昼間に寝すぎると夜に寝られなくなるよ!
「なんだ嬢ちゃん、起きているのか」
「さすがに昼間ずっと寝倒してたら私もまだもう少しは寝れそうにないよ」
「あと少しすりゃ寝れるのかよ」
アイシャが寝付けずに外に出てきたのは実際のところは寝られないからではない。ある意味で寝られないのは確かではあるが、夕飯どきにパジャマ姿のアイシャと裏返しのカーディガンを着たリコが一緒に食堂にやってきた時から女の子たちのニヤニヤが止まらず、寝ようとしたアイシャの両サイドをサヤとフェルパが挟んできたために、風に当たってくると言って逃げてきたのだ。

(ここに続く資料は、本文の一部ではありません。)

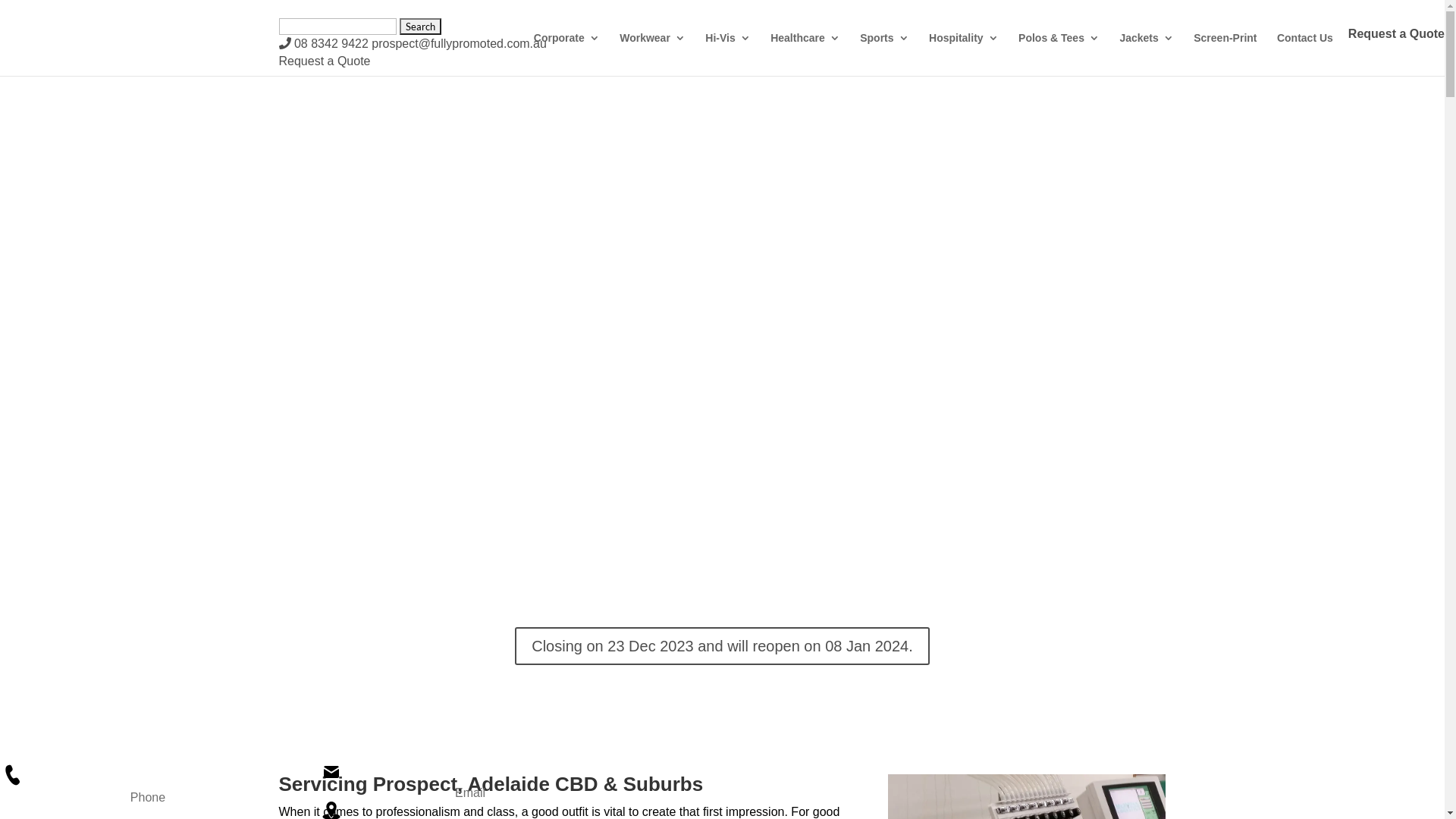 The width and height of the screenshot is (1456, 819). I want to click on '08 8342 9422', so click(323, 42).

そしてそんな玄関先にベイルが突っ立って空を見ているのも意外だった。
「何してるの?」
「あー、ほれ亜神の話……聞いただろ?俺も子どもの頃から何回か聞いたんだが、あのマンティコアの存在はやはりそうなんだろうなって思うと、あの星々の様に俺たちを見下ろしているのかとな」
「そうらしいね」
アイシャは今回も貞操? を守り抜いた。一線は越えていないと思っている。そんな攻防を見られてるかもと思うとやはり腹が立ってくるが、こんな夜中に叫ぶのはさすがにやめておいた。

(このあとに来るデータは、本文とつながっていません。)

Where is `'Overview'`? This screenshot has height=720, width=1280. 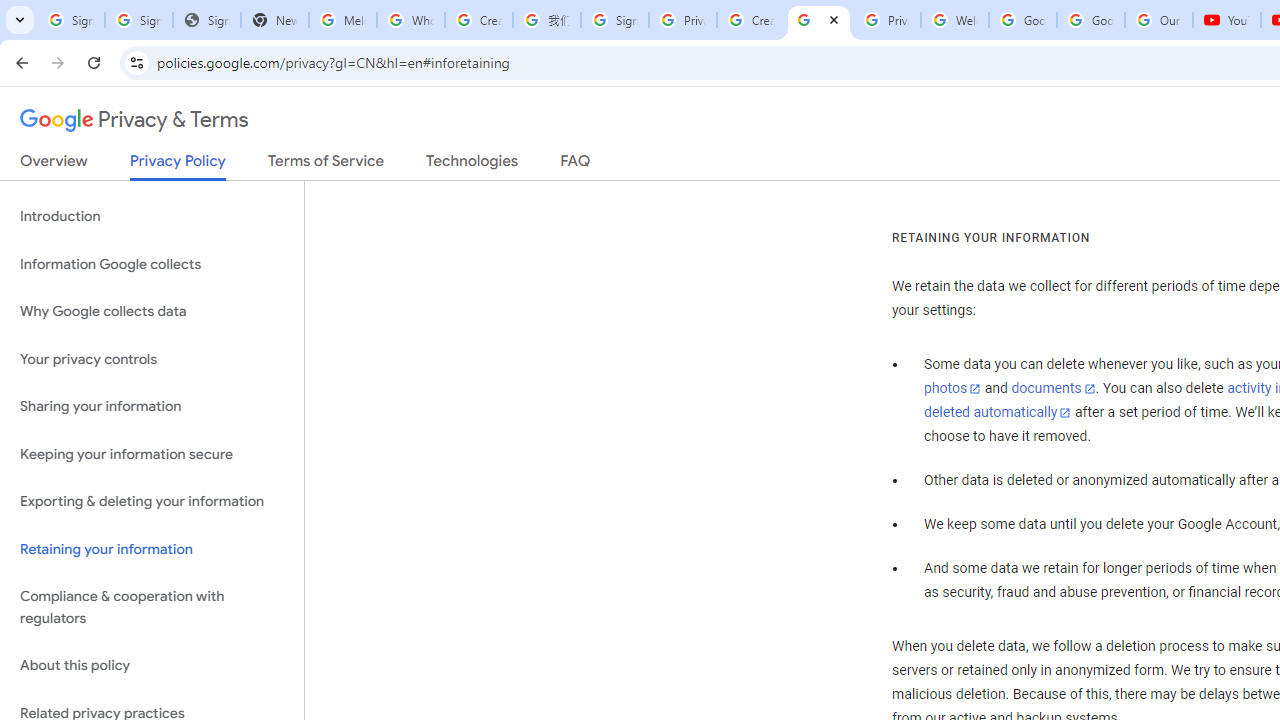 'Overview' is located at coordinates (54, 164).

明日になればみんなでシャハルの街に戻る。そこにはリコというゲストも付いてくるが。
「今回は本当にもしかしたらってのもあったのかもね」
「あん? なんの話だ?」
「小鬼に特攻した話」
「あー。それは、な。まあ、結果として無事だったんだ。俺もこれ以上なにも言わねえし報告もあげねえ。だから、お前たちは次に同じ状況になったときにどうすべきか、何が出来るようになるべきかを考えりゃいい」
月が優しく諭すモヒカンを照らす。
「そのためにフレッチャは弓をこれからも教わるしカチュワは剣を持つだろう。マイムはアミュレットで強化を図ったらしいが足りないと嘆いていたがな」
(そっか。マイムちゃんには何か作ってあげられたらいいかな)
「フェルパってのはどうすんだ? ありゃ戦闘要員じゃねえだろ」
「そうだね。サポート、とかは?」
「なるほどな。道具、魔道具での補助もありだな。けどコストが馬鹿にならねえぞ。その辺も考えておけ」
「うん。ありがとう」
「素直に感謝されると気持ち悪いな」
「たまには、いいじゃん」
「そうだな」
「なんでサヤとフェルパは寝ぐせだらけで嬢ちゃんはパジャマなんだ?」
翌朝ギリギリまで起きてこなかった3人は前日の夜にもみくちゃになって朝も遅くまで起きられなかった。その結果、女の子2人は髪を梳かす時間もなく爆発していて、アイシャは着替えすら諦めていた。